Dorval Brunelle et Christian Deblock, Le libre-échange par défaut (1989)
Préface


Une édition électronique réalisée à partir du livre de Dorval Brunelle et Christian Deblock, Le libre-échange par défaut. Montréal: VLB Éditeur, 1989, 302 pp. Une édition numérique réalisé par par Diane Brunet, bénévole, guide, Musée La Pulperie, Chicoutimi.

Préface
 

par MARIA TERESA GUTIÉRREZ-HACES,
Université nationale
autonome de Mexico,
janvier 1989 

 

i Tan lejos de Dios
Y tan cerca de los Estados-Unidos !
Si loin de Dieu
et si près des États-Unis !
 

Dicton mexicain

 

 

Un destin continental

 

« J'assume le compromis que ce grand succès - c'est-à-dire l'Accord de libre-échange entre le Canada et les États-Unis - ne sera qu'un point de départ.
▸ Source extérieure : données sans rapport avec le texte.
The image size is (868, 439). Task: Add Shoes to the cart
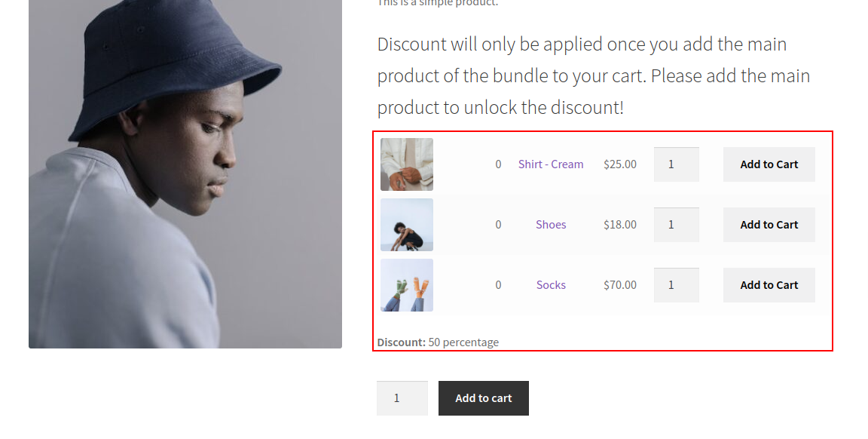pyautogui.click(x=769, y=224)
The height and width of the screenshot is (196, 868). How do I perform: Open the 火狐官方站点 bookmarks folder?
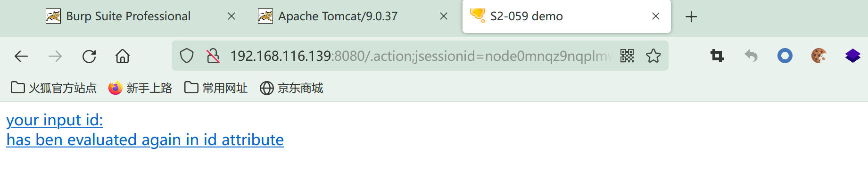pos(54,88)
Avec notre nouveau partenaire pour la paix et la liberté, le Canada, nous porterons le drapeau du libre-échange au Mexique, aux Caraïbes, à toute l'Amérique latine et, de là, au monde entier. » (Reagan, le 4 novembre 1987.) 

La « destinée manifeste » des États-Unis 

En 1845, un journaliste de New-York, John O'Sullivan, a forgé une expression qui devait avoir une résonance considérable dans la vision américaine du monde quand il a écrit : 

« La réalisation de notre destinée manifeste consiste à nous étendre à la grandeur du continent qui nous a été attribué par la Providence, au bénéfice du libre développement de nos millions d'habitants qui se multiplient au fil des ans. » 
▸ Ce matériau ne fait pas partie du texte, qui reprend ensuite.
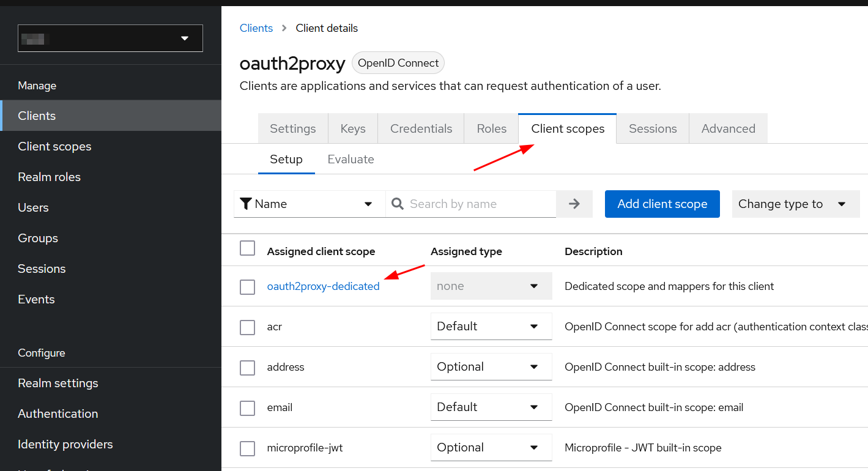Open Realm roles in the sidebar
This screenshot has height=471, width=868.
(50, 177)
Sur la base de cette idée, les Américains ont considéré que Dieu les avait choisis pour étendre leur hégémonie sur Cuba et l'Alaska d'abord, puis sur le Mexique et le reste de l'Amérique latine et des îles Caraïbes ensuite. 

Déjà au début du XXe siècle, les États-Unis avaient consolidé leur position en devenant la puissance la plus importante de l'hémisphère occidental. Le rêve de O'Sullivan était devenu une réalité, grâce en bonne partie à la doctrine du président Monroe qui avait proclamé le rôle éminent des États-Unis dans la sauvegarde d'un espace continental américain en déclarant, le 2 décembre 1823 : 

« ... nous ne pourrons considérer que comme la manifestation d'une disposition hostile face aux États-Unis, toute ingérence d'une puissance européenne dans le but d'opprimer ou de dominer un pays américain ... » 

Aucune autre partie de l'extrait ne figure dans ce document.